* [INPUT RECORDS]:
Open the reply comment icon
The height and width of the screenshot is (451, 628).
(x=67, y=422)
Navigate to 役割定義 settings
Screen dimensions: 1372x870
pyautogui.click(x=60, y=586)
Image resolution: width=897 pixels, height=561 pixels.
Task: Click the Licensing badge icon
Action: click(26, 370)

* [PROBLEM REQUIREMENTS]: Output the records above exactly, from their first line through the line that contains "Navigate to 役割定義 settings", and add nothing.

* [SOLUTION]:
Open the reply comment icon
The height and width of the screenshot is (451, 628).
(x=67, y=422)
Navigate to 役割定義 settings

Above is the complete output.